- [Text excerpt]:

---+---

Smaller cities like Nashville, Tennessee, and Portland, Oregon, went from healthy year-over-year growth around 3% last July to slightly dropping prices a year later as the same story plays out as it did for those metros listed above. Much of the construction that chased those growing rents has delivered, giving tenants an unprecedented number of choices and pressuring landlords into greater and greater concessions just to keep rent from falling into the basement.

Due to high construction costs, virtually all new construction has been in the Class-A sector of the multifamily market, which has a shallower pool of potential tenants to draw from than older, cheaper supply. Philadelphia, for example, has established itself as a value option relative to New York and D.C., but its new construction in the past two years has targeted rents at $3.50/SF, according to JLL Research Director Lauren Gilchristnot exactly a bargain.

“You can go to tons of places in nice areas that are considerably cheaper than that, so I’m not sure who will be paying those rents besides professionals landing in Philadelphia for the first time or empty nesters coming into the city,” Gilchrist said at a Philadelphia Bisnow event late last year.

---+---

- [Dataset excerpt]:
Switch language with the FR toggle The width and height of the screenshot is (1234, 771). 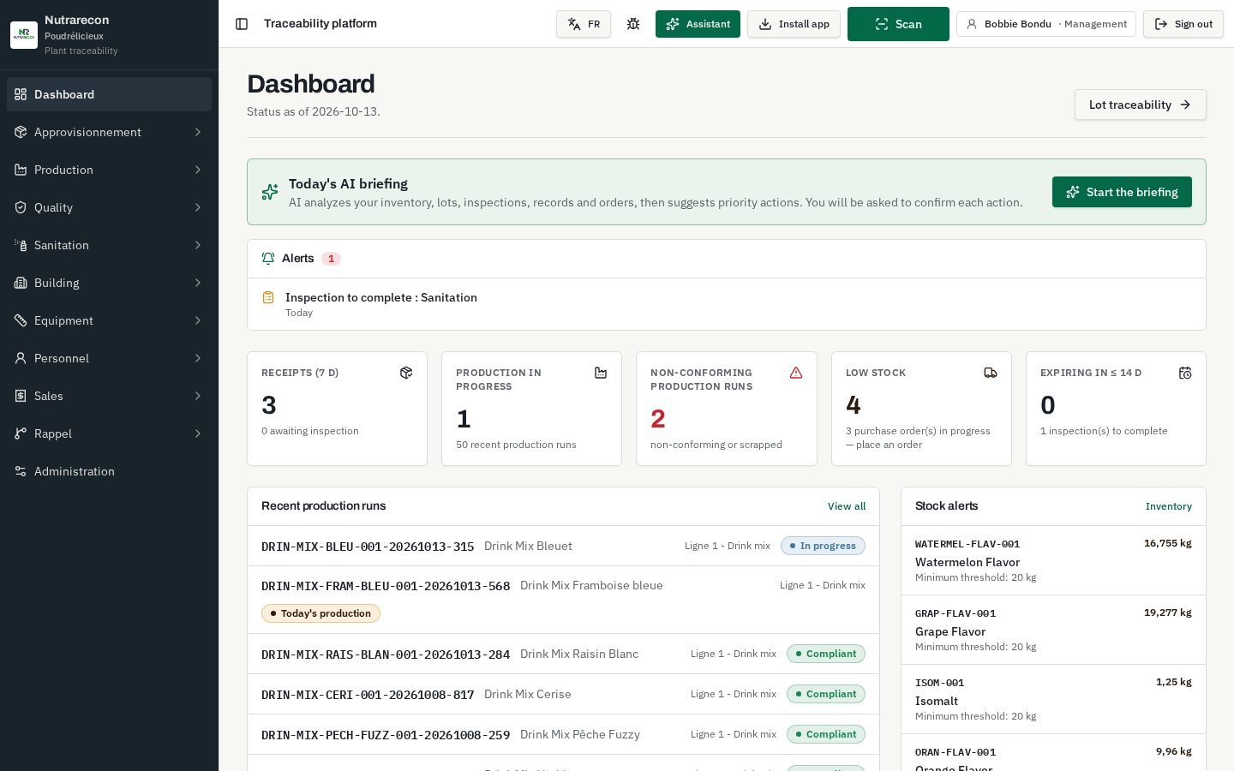[584, 24]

---+---

- [Given instruction 1]: In the rental market text, rename "Philadelphia" as "Pittsburgh" throughout the part starting with "Due to high" and going on through "late last year.", and write that part out with the change.
- [Given instruction 2]: Name every city mentioned in the rental market text.
- [Given instruction 3]: Resume the rental market text after its last sentence.

- [Exercise response 1]:
Due to high construction costs, virtually all new construction has been in the Class-A sector of the multifamily market, which has a shallower pool of potential tenants to draw from than older, cheaper supply. Pittsburgh, for example, has established itself as a value option relative to New York and D.C., but its new construction in the past two years has targeted rents at $3.50/SF, according to JLL Research Director Lauren Gilchristnot exactly a bargain.

“You can go to tons of places in nice areas that are considerably cheaper than that, so I’m not sure who will be paying those rents besides professionals landing in Pittsburgh for the first time or empty nesters coming into the city,” Gilchrist said at a Pittsburgh Bisnow event late last year.

- [Exercise response 2]: Nashville, Portland, Philadelphia, New York, D.C.

- [Exercise response 3]:
Compounding the issue for landlords is that millennials have finally started to buy houses in greater numbers, according to Zillow. Homeownership among the millennial demographic increased by 1.2% from the second quarter of 2017 to the same period this year. In the Seattle metropolitan area, home values have continued to increase as the rental market flattens.

As developers take notice of the issue and pause on new construction, Zillow and JLL agree that the new units will likely absorb slowly but steadily over the next couple of years, rather than collapse the multifamily industry.